| Quoted passage |
★ ★ ★ ★ ★ ★ ★

Curator’s Statement

The portrait and the self-portrait are ways of expressing and exploring personal and collective identity. As a genre, portraiture has not remained a static form of representation governed by strict conventions but, as can be expected, it has evolved according to the social and cultural developments of our times.

Max Dean’s entire body of work from the early 1970s to today is autobiographical. To this extent it can be seen as a form of self portrayal but not in the conventional sense of capturing an image of the self in a single defining moment. Rather than representing himself in a body of discrete self-portraits as did Dutch 17th century artist, Rembrandt Van Rijn in his moving series of paintings of his likeness from youth to old age, Dean has presented performances, made installations, videos, and created photographic tableaux.

Underlying each of Max Dean’s works of art is a marker – almost like genetic coding – that identifies the artist’s preoccupation with his personal history. As such, it is work that reminds us of the challenges and risks to which the universal human body is subject: its extensions, its limitations, and its mortality.

While Dean is unquestionably the key actor in these works in which he not only represents himself but enacts his role as artist, his concerns and his actions are not entirely solipsistic. The assertion of his identity, from his earliest performance works, such as Max Dean A Work, 1977 (above) and _______ 1978, to Be Me, 2002, is intricately related to the presence of others. This expresses itself through his inclusion of his family as subjects and the viewers of his art as participants in the works themselves. 

ImageS BELOW

Max Dean – A Work, 1977
______ 1978
Be Me, 2002

By the simple act of participating in his art, viewers identify themselves through physical presence and by psychological traits or behaviours that range from enthusiastic participation to withdrawal. In so doing, the “selves” of the artist and that of the viewer touch upon and on occasion merge with one another.  Be Me, 2002 is an example where the artist uses technology to not only engage but embody viewers by adopting their gestures and their utterances into a projected image of his head.

★ ★ ★ ★ ★ ★ ★

| Records provided |

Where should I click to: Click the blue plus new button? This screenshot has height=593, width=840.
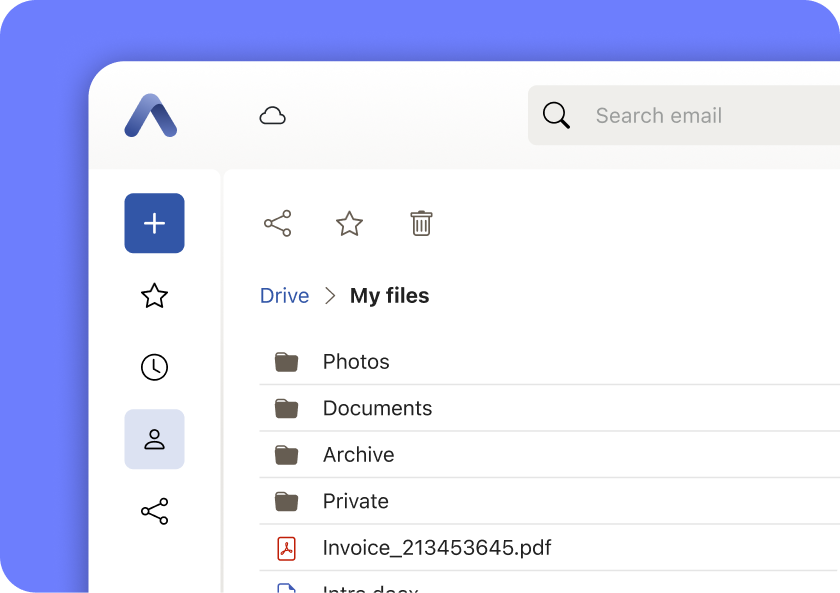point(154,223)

★ ★ ★ ★ ★ ★ ★

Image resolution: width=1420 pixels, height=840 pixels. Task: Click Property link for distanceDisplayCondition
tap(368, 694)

★ ★ ★ ★ ★ ★ ★

| Required actions |
a) The curator's statement on Max Dean's work says that Dean has not represented himself through a series of separate self-portraits. List every kind of work it says he has made instead.
b) Pick up the curator's statement on Max Dean's work from its last sentence and keep writing it.

| Answers to this exercise |
a)
- Performances
- Installations
- Videos
- Photographic tableaux

b)
In addition, Dean also incorporates into his work the persona and art works of a wide range of artists whom he has admired throughout his career. The power of individual iconic paintings such as Jan van Eyck’s Portrait of Giovanni? Arnolfini and his Wife, 1434, and Titian’s Sisyphus 1548-49, have inspired him as much as Marcel Duchamp’s work has offered him licence, playfulness, and an appreciation of the role of the everyday object in his practice.

In his Gesamstkunst, Still – Living through Cancer and Covid, 2020 (see https://youtu.be/nZzWS41xSjY) – an epic work that includes a three-dimensional piece and a suite of staged photographs, Dean draws significantly upon two of Thomas Eakins’ most celebrated paintings: Gross Clinic, 1875 and The Agnew Clinic, 1889. In several of the tableaux included in this exhibition, we see Dean posing as a central figure that references Eakins’ paintings. In the elaborately composed Gross Clinic, Case Study, 2016, his presence is highlighted. Standing and gazing to the right side of the picture, he is accompanied by assistants, all of whom are engaged in efforts to restore the damaged animatronic moose. 

In creating Dissecting Thomas Eakins, 2020 and The Agnew Clinic, 2020, Dean has not only cast characters from his team of human animatronic figures in the roles of the artist and principal subjects, but also used individual “actors” including himself.

In the Agnew Clinic Jodie Jenkinson (Professor, Director of the Master of Science in Biomedical Communication, University of Toronto) plays the part of Dr. Agnew. Dean, seated in the second row, head resting on his right hand, takes a seat among the animatronic medical students.

While individual identity and the uniqueness of the self can be spelled out today with great accuracy in an abstract order of letters and bars, as in a DNA sequence, the casual ease of the “selfie” prevails as a mode of recording the self.  However, as much as technology has advanced both the scientific and the expressive forms of recording identity, it has proved equally successful in subverting the truth- telling capability of the recorded image.  Deep Fake technology and the mediating of identities through a variety of electronic communication platforms on the internet unsettle our collective confidence in verifiable identities. Dean’s exploration of the self opens up an urgent dialogue about the nature of who we are and how our experiences have shaped us and how we communicate these individual and collective identities to one another.